Eğitiminizi işletme ve güzel sanatlar üzerine yapmışsınız. Peşi sıra ilgili alanlarda iş hayatınıza başlamışsınız. Bu arka planın şu anki mutfağınıza yansıması nasıl oluyor?

Öncelikle analitik düşünme yetimi bu sayede kazandığımı düşünüyorum. Bir restoran açarken veya menü oluştururken lokasyonu ya da o bölgenin demografik yapısını araştırarak işe başlıyorum.

Görsel bakış gücümü de eğitimime borçluyum. Yemeklerimin görselliğinin güzelliliğinin, tabaklamadaki renklerin uyumunun ve sosların kullanımının arka planında güzel sanatlarda aldığım eğitimin payı büyük!

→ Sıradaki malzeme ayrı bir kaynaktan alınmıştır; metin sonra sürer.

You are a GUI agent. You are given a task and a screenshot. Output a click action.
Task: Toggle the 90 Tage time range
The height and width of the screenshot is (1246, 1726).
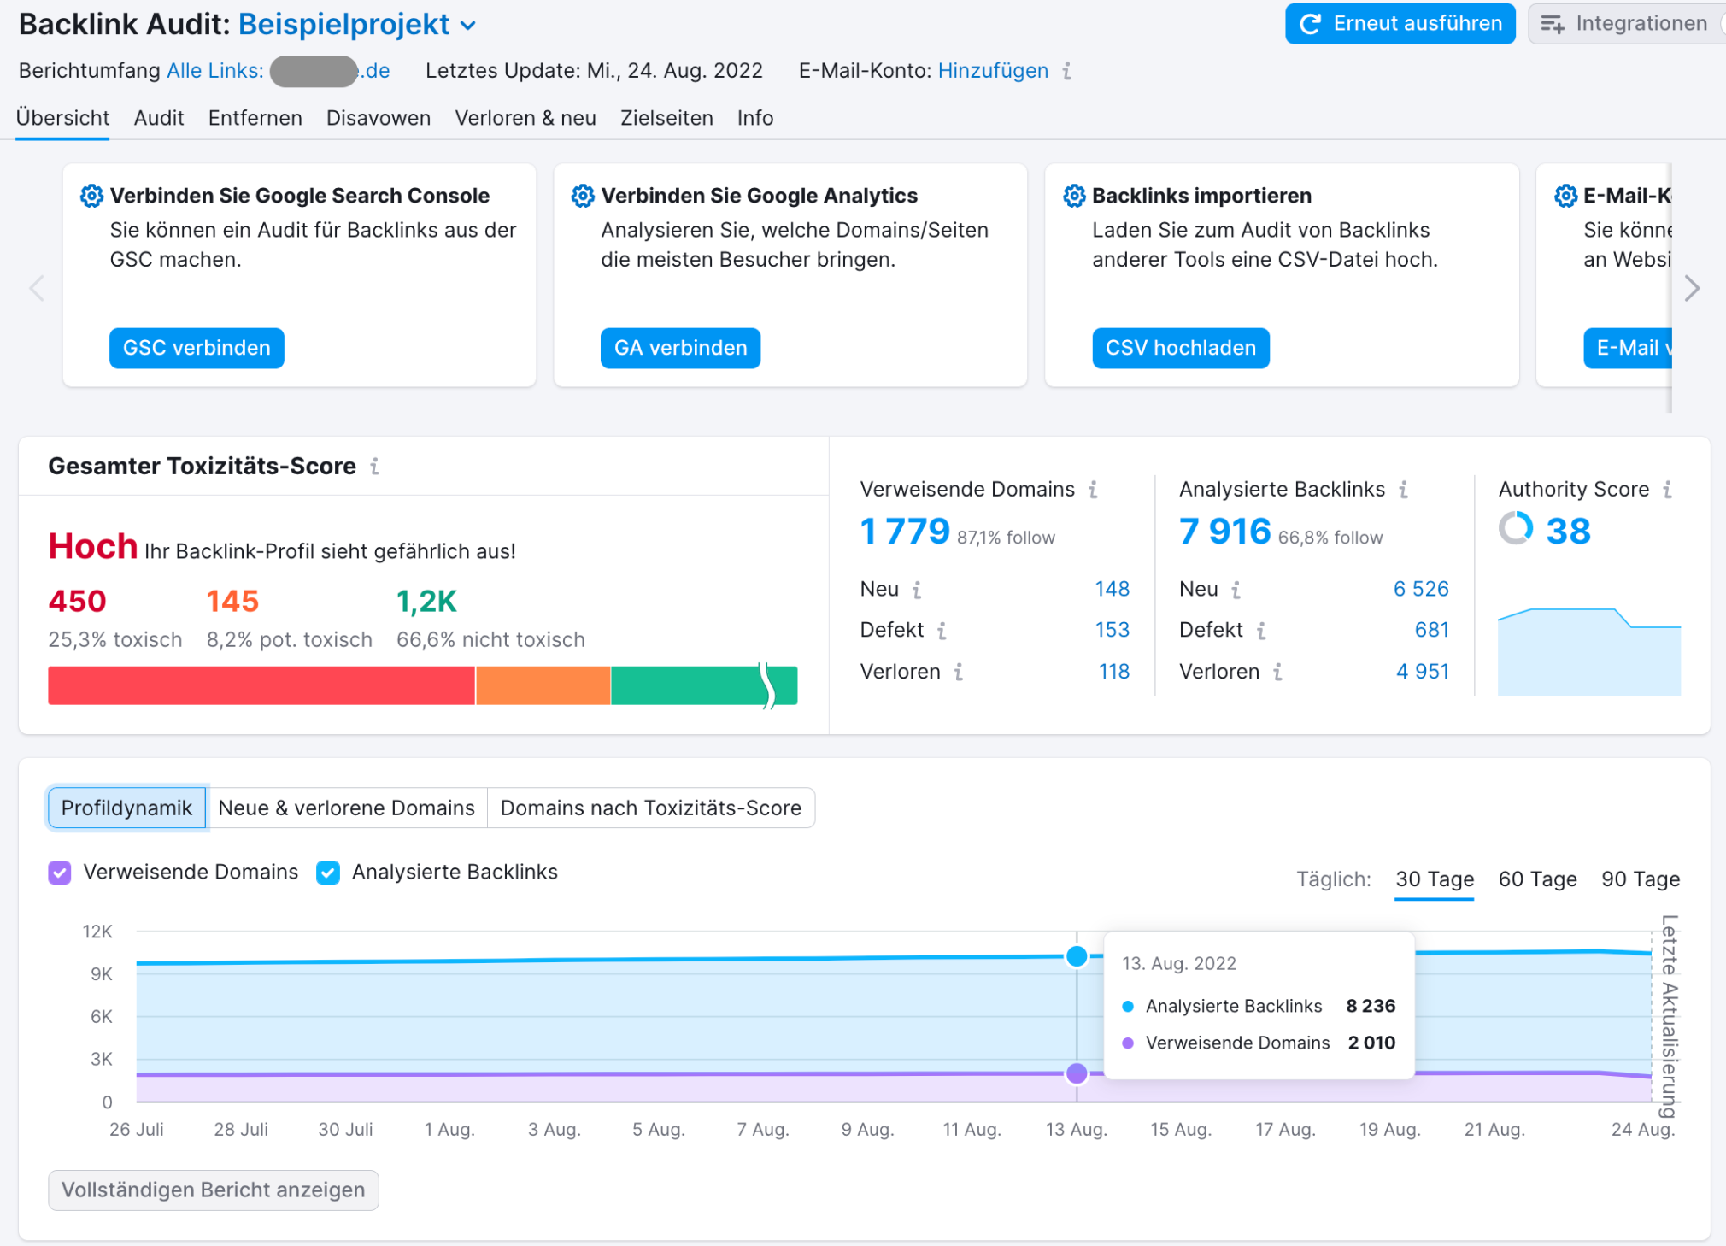click(x=1640, y=879)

Peki sizce iyi yemeğin sırrı nedir?

Mevsiminde sebzeler, doğru pişirme tekniği ve dengeli baharat kullanımı.

Yurt dışı deneyimleriniz size neler kattı?

Yurt dışında çalışmam farklı kültürlerin mutfağını yerinde görmem açısından çok faydalı oldu. Kendi kültürüm ile yabancı mutfakları nasıl eşleştirebileceğime kafa yormama ve kendi geleceğimi planlamamda ve nasıl çalışmam gerektiği konusunda da yol gösterdi.

Dünya mutfağından en çok hangi ülkeyi seviyorsunuz?

Akdeniz mutfağı benim uzmanlık alanım ve Napoli’de eğitim aldığım için İtalyan mutfağını çok seviyorum.

Türk mutfağının dünyadaki yerini nasıl görüyorsunuz?

Türk mutfağı bence dünyanın en özel ve en iyi mutfaklarında biri. Göçlerle, savaşlarla oluşan farklı kültürlere ev sahipliği yapan köklü bir ülkeyiz. Her bölgemizde ayrı lezzetler ve bunların hikayeleri var. Bu kadar çok ürün çeşitliliği ve pişirme teknikleri bence dünyada pek rastlanacak bir şey değil.

Dünya trendlerini takip ediyor musunuz?

Dünya trendleri devamlı gelişiyor, farklı teknikler üzerinde çalışmalar oluyor... Elbette takip ettiğim şefler ve forumlar var; ayrıca global etkinliklere de katılmaya çalışıyorum.